WHAT TO WORK ON:
[A] Reproduce everything in the provisions on superannuation trustees from "250TB Obligation of" down to "250TC and 250TD.".
[B] Carry on the provisions on superannuation trustees and fund managers, starting after their last sentence.

250TB Obligation of trustees
Where a meeting of shareholders in a listed company is held, the trustees of a superannuation fund to which this Division applies must comply with the requirements of sections 250TC and 250TD.
Penalty: 100 penalty units.
250TC Duties of trustees at meeting
For the purposes of section 250TB, the trustees of a superannuation fund to which this Division applies must:
(a) cast votes at the meeting representing all the shares or interests held by the fund in that company; or
(b) appoint proxies to attend and vote on their behalf at that meeting.
250TD Duties of trustees following meeting
For the purposes of section 250TB, the trustees of a superannuation fund to which this Division applies must within 30 days of the conclusion of the meeting, disclose to the beneficiaries of the superannuation fund:
(a) all votes (including proxies) cast by the trustees pursuant to this Division and the matter in relation to which those votes were cast; and
(b) an explanation of the reason or reasons why the votes were cast in the manner chosen.
250TE Duties of prescribed fund managers
(1) This section applies to an entity which manages investments on behalf of other persons or entities as prescribed by regulation (a prescribed fund manager).

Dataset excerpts
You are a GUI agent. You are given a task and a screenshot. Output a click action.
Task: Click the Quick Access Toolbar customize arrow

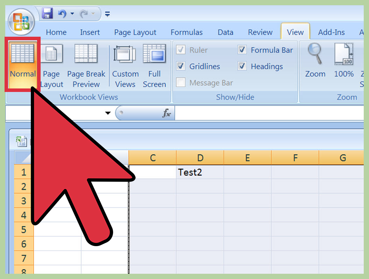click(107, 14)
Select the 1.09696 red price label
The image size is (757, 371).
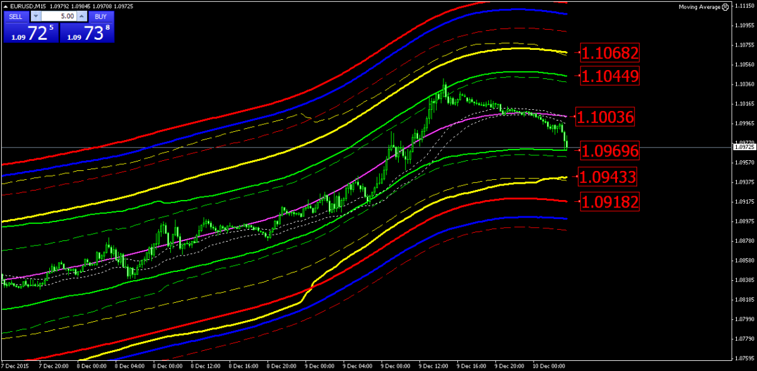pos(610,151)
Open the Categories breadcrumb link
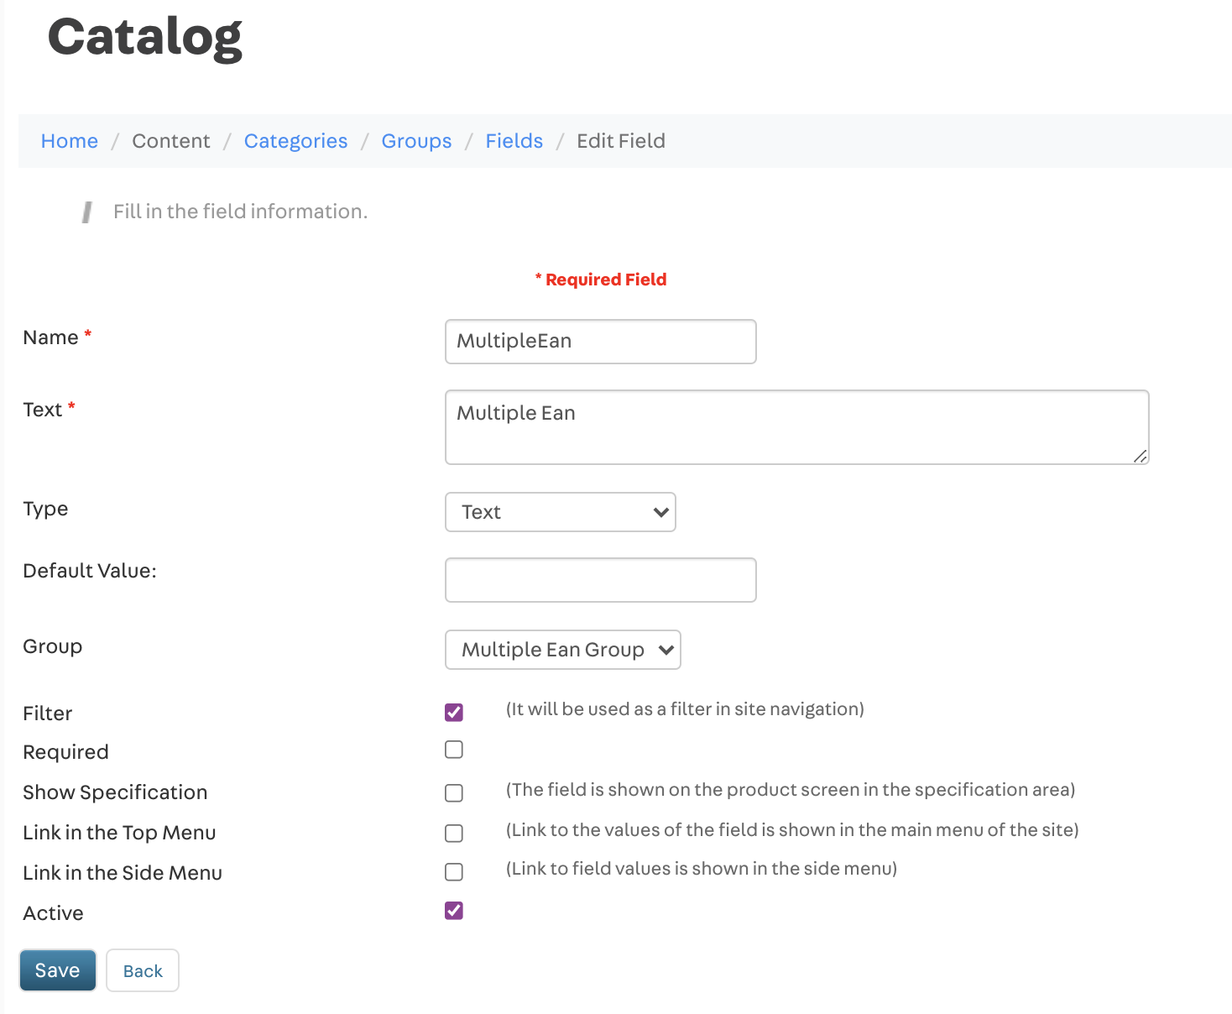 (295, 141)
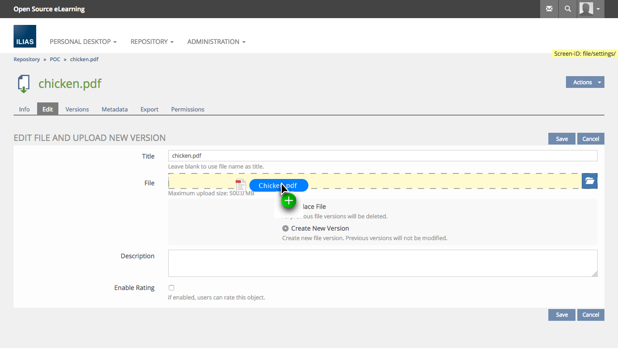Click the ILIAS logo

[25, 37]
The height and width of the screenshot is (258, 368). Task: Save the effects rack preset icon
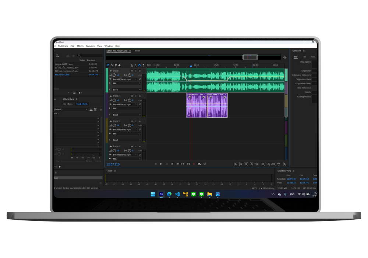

RESPONSES BY ITEM NUMBER:
[A]
250TB Obligation of trustees
Where a meeting of shareholders in a listed company is held, the trustees of a superannuation fund to which this Division applies must comply with the requirements of sections 250TC and 250TD.

[B]
(2) This section does not apply to a prescribed fund manager who is acting on behalf of the trustees of a superannuation fund subject to this Division.
(3) A prescribed fund manager must publicly disclose the proxy voting policy and procedures followed by that fund manager.
(4) Where a meeting of shareholders in a listed company is held, a prescribed fund manager with an interest in that listed company must disclose:
(a) details of the matters put to a vote;
(b) whether the fund manager cast a vote on that matter (including by proxy) and how that vote was cast; and
(c) whether that vote was cast in accordance with a Board recommendation or contrary to a Board recommendation.